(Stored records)
<<<<
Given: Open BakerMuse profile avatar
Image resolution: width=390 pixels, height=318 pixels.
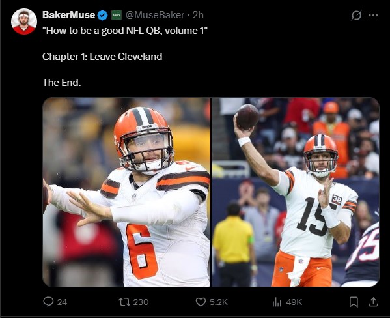Looking at the screenshot, I should click(x=24, y=22).
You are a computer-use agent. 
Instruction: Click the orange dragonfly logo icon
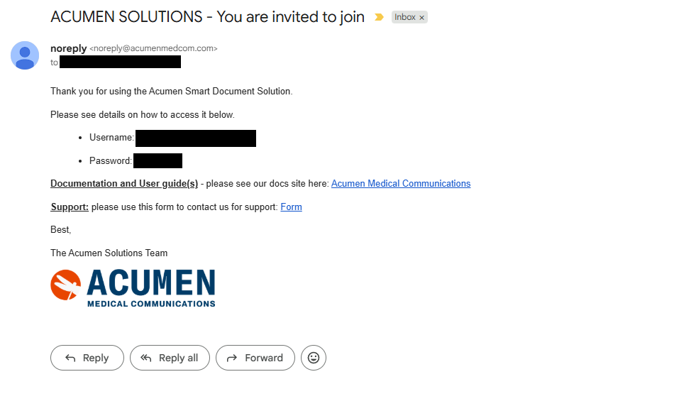(x=65, y=285)
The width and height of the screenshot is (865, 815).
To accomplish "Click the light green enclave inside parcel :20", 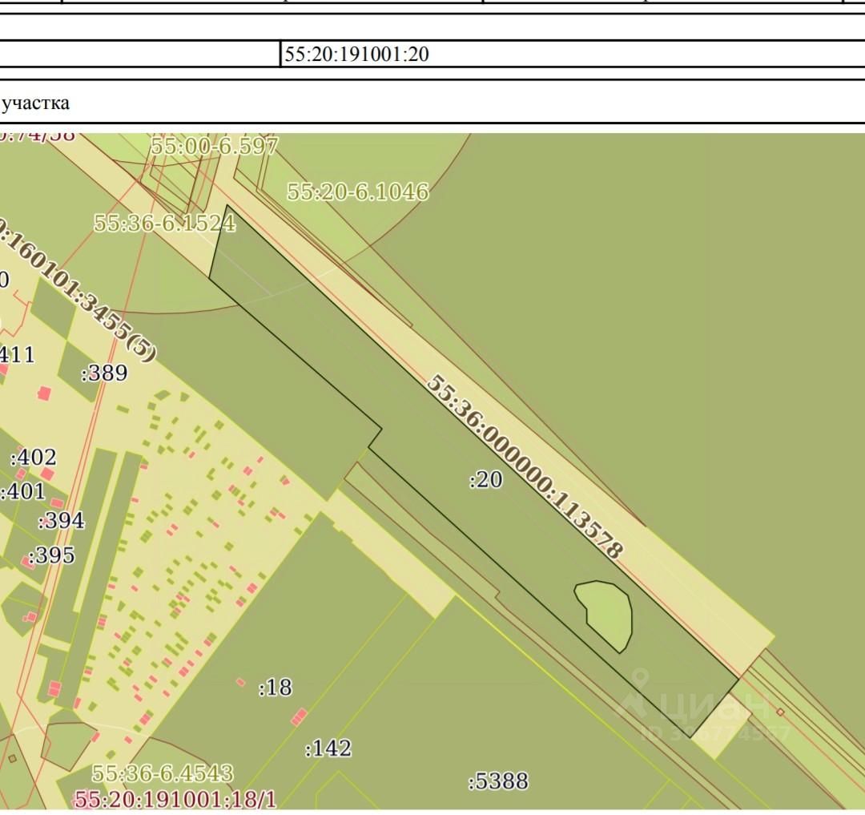I will (x=606, y=614).
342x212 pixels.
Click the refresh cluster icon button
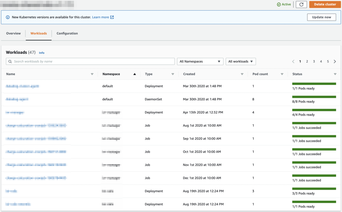pyautogui.click(x=301, y=5)
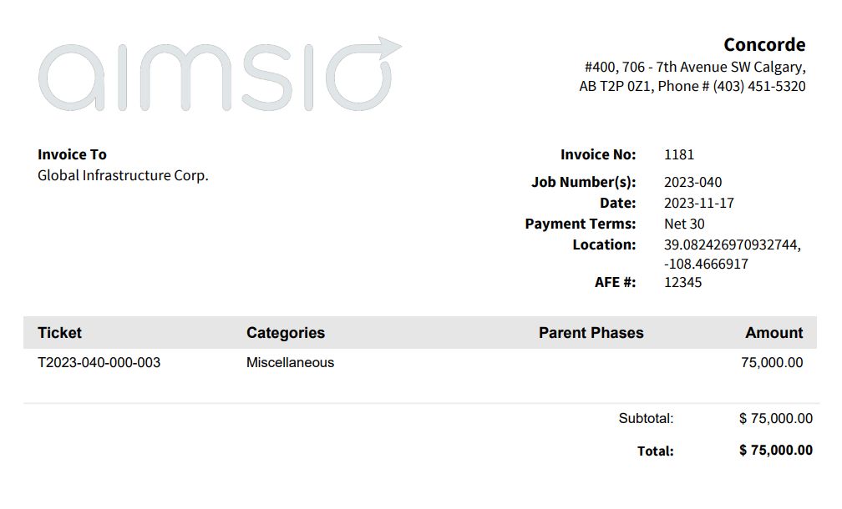Viewport: 842px width, 509px height.
Task: Click the Calgary address line
Action: 695,67
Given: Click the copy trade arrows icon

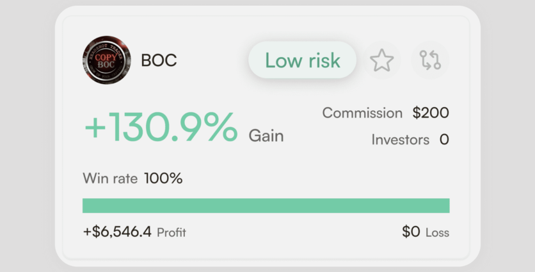Looking at the screenshot, I should point(429,61).
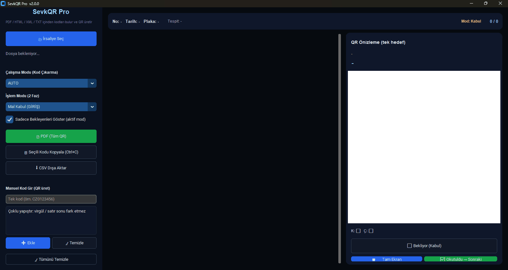This screenshot has width=508, height=270.
Task: Click the Mod: Kabul indicator
Action: [471, 21]
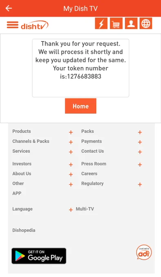Tap the globe language icon

[146, 23]
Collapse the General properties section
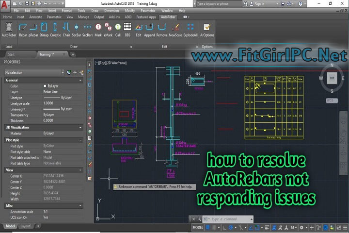The image size is (349, 233). [x=80, y=80]
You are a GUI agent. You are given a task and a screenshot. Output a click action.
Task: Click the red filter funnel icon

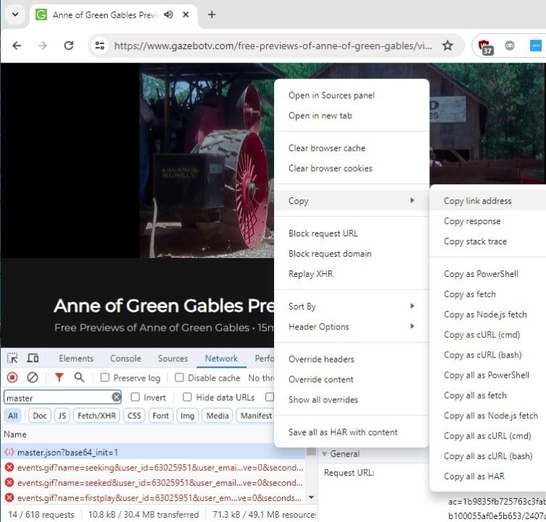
>>>>
• [Problem requirements]:
From the line that includes "Given: Click the copy trade arrows icon" on down to the last line of the entries above, set down each line exactly, leaving out the pictures.

• [Response to the task]:
Given: Click the copy trade arrows icon

Looking at the screenshot, I should point(429,61).
This screenshot has width=508, height=270.
Task: Click the Mod: Kabul indicator
Action: [471, 21]
Tap the globe language icon

[146, 23]
Collapse the General properties section
The image size is (349, 233). [x=80, y=80]
You are a GUI agent. You are given a task and a screenshot. Output a click action.
Task: Click the red filter funnel icon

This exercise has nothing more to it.